───── INPUT FOR THIS TASK

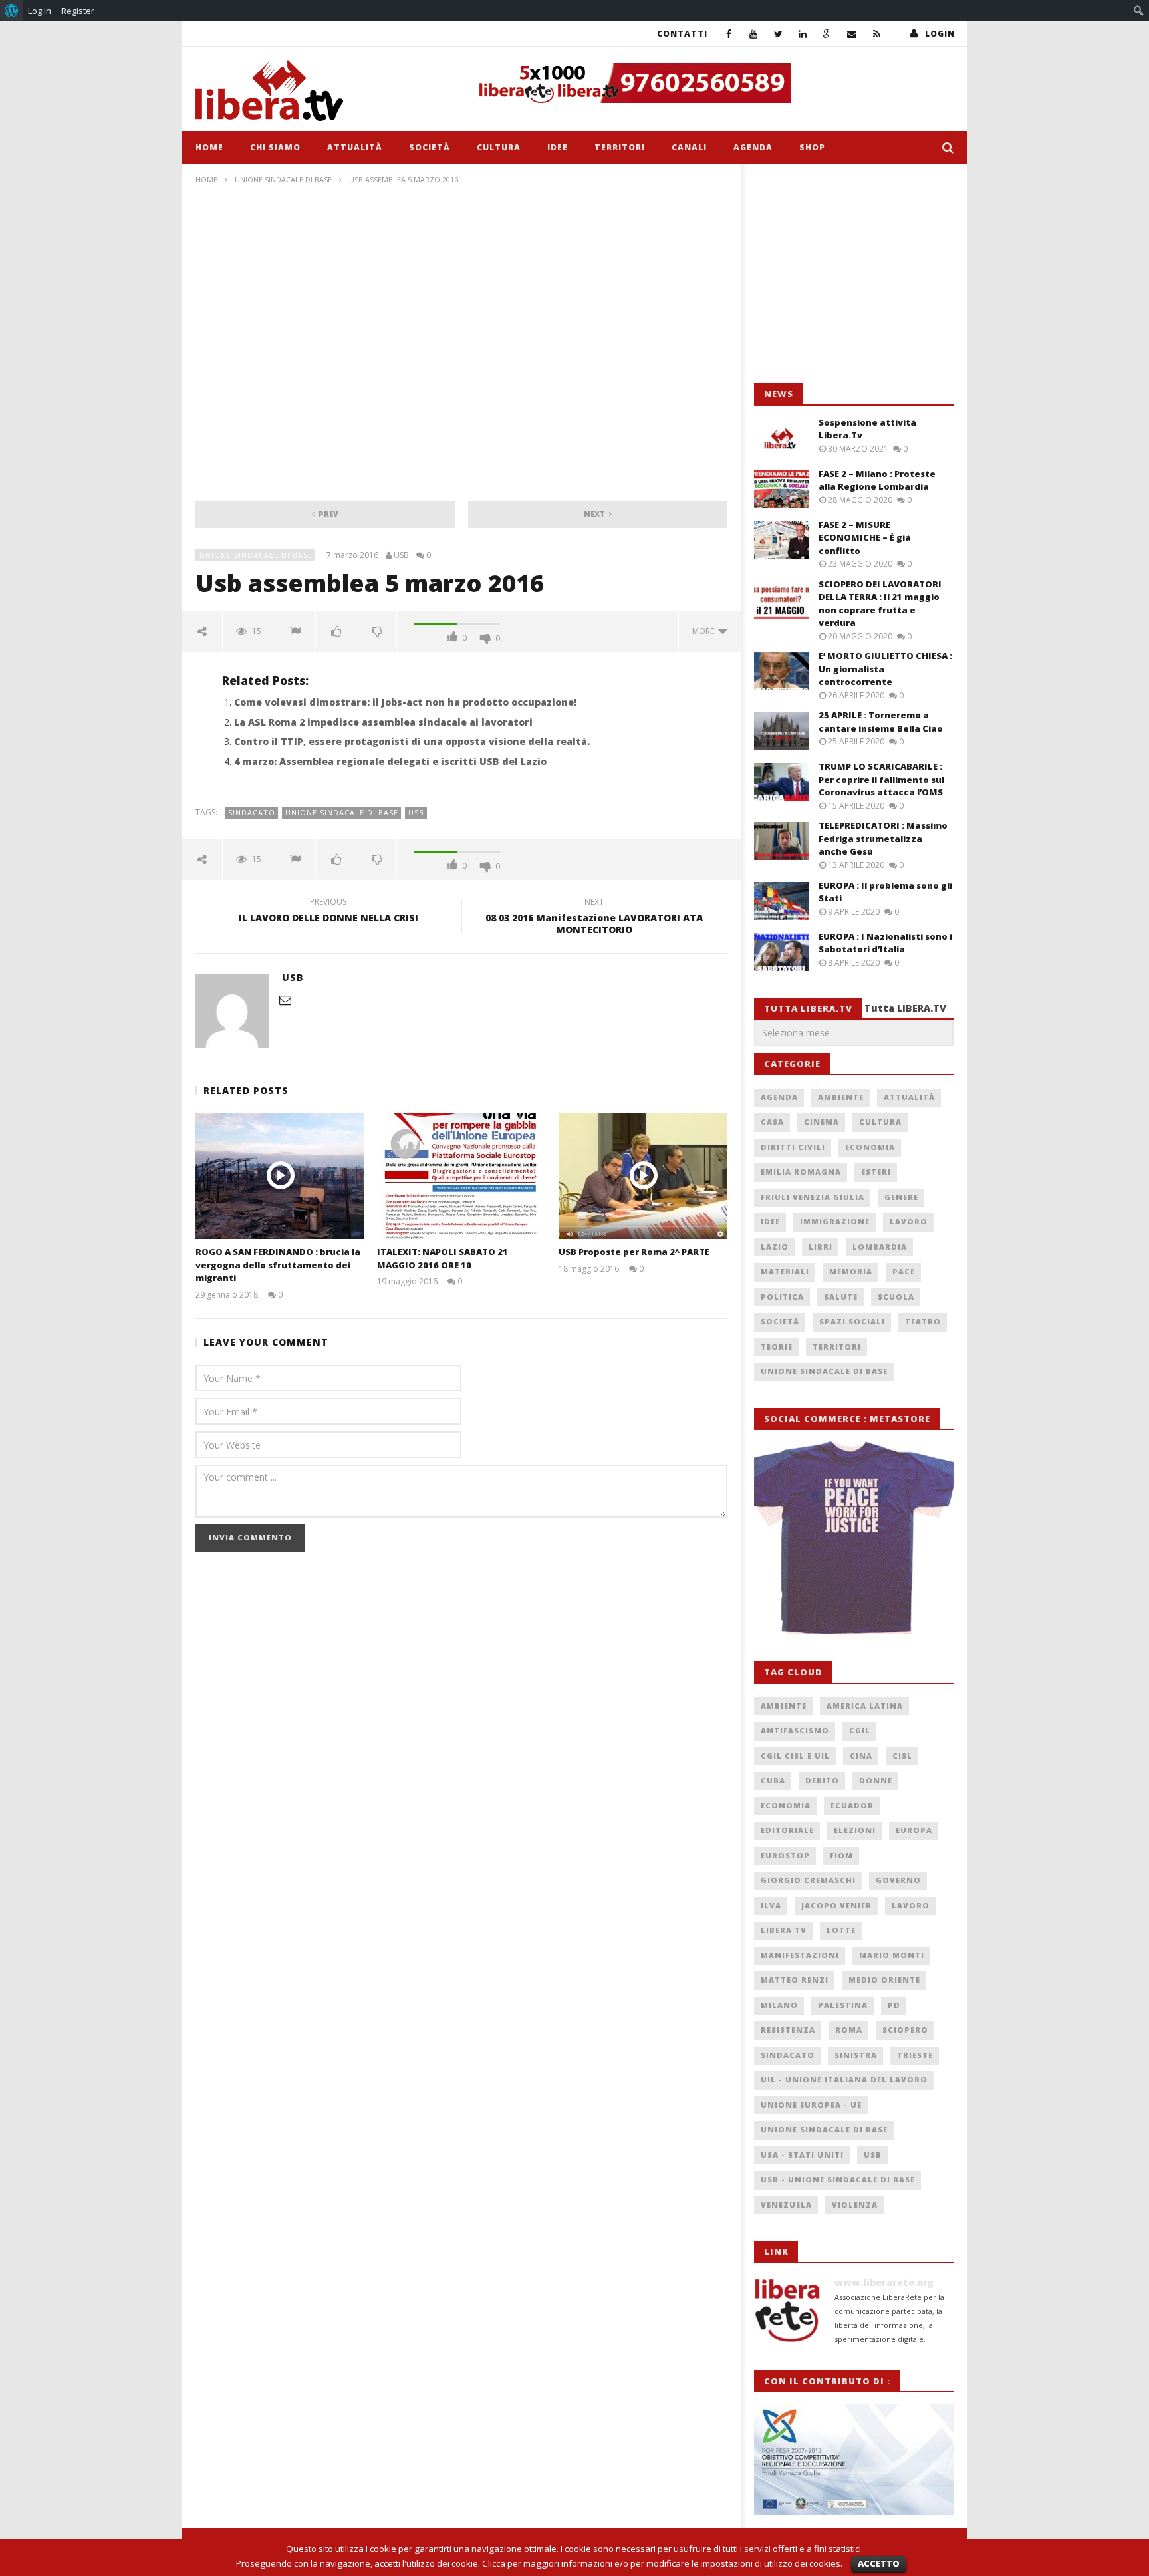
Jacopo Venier (836, 1905)
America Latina (865, 1706)
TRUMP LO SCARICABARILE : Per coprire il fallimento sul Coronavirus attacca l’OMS (881, 779)
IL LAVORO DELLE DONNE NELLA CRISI (328, 912)
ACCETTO (879, 2563)
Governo (898, 1880)
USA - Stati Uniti (802, 2155)
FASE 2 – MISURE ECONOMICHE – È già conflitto (865, 538)
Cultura (499, 147)
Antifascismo (795, 1730)
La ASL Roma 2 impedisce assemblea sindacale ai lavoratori (383, 722)
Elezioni (855, 1830)
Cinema (821, 1122)
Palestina (843, 2005)
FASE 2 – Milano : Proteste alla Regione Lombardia (877, 480)
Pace (903, 1271)
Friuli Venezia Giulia (812, 1197)
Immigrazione (835, 1221)
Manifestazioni (800, 1955)
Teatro (923, 1321)
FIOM (841, 1855)
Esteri (876, 1172)
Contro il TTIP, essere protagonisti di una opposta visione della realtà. (412, 741)
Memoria (850, 1271)
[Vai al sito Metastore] (854, 1538)
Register (77, 11)
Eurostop (785, 1855)
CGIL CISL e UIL (795, 1756)
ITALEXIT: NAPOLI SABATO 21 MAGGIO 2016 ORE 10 (442, 1258)
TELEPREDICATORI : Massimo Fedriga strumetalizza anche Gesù (883, 838)
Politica (782, 1297)
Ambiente (841, 1097)
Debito (822, 1780)
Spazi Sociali (852, 1321)
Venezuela (786, 2205)
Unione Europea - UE (811, 2105)
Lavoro (909, 1221)
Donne (875, 1780)
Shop (812, 147)
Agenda (753, 147)
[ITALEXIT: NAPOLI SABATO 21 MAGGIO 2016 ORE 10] (461, 1176)
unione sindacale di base (341, 812)
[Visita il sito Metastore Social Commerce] (711, 83)
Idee (557, 147)
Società (429, 147)
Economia (870, 1147)
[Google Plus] (827, 33)
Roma (848, 2030)
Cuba (773, 1780)
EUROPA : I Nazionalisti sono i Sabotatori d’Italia (885, 943)
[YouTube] (753, 33)
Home (209, 147)
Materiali (785, 1271)
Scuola (896, 1297)
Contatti (682, 33)
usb (416, 812)
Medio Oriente (884, 1980)
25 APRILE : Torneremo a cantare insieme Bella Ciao (881, 721)
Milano (779, 2005)
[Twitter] (778, 33)
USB (401, 555)
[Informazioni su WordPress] (11, 10)
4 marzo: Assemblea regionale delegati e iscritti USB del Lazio (390, 761)
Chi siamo (275, 147)
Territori (619, 147)
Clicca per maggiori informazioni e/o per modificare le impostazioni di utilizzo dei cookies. (662, 2563)
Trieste (915, 2055)
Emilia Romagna (801, 1172)
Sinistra (855, 2055)
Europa (914, 1830)
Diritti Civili (793, 1147)
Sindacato (251, 812)
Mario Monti (891, 1955)
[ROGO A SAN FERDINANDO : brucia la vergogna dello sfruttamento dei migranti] (279, 1176)
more (705, 631)
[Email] (852, 33)
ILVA (771, 1905)
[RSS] (876, 33)
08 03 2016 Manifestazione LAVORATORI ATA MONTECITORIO (594, 918)
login (940, 33)
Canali (689, 147)
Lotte (841, 1930)
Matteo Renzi (795, 1980)
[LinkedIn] (803, 33)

──────────

HOW TO COMPLETE THIS TASK
Please return exactly the lines that run from the line with "[RSS] (876, 33)" through the end of the records above, both included, and nothing more.

SOLUTION TO THIS TASK
[RSS] (876, 33)
08 03 2016 Manifestazione LAVORATORI ATA MONTECITORIO (594, 918)
login (940, 33)
Canali (689, 147)
Lotte (841, 1930)
Matteo Renzi (795, 1980)
[LinkedIn] (803, 33)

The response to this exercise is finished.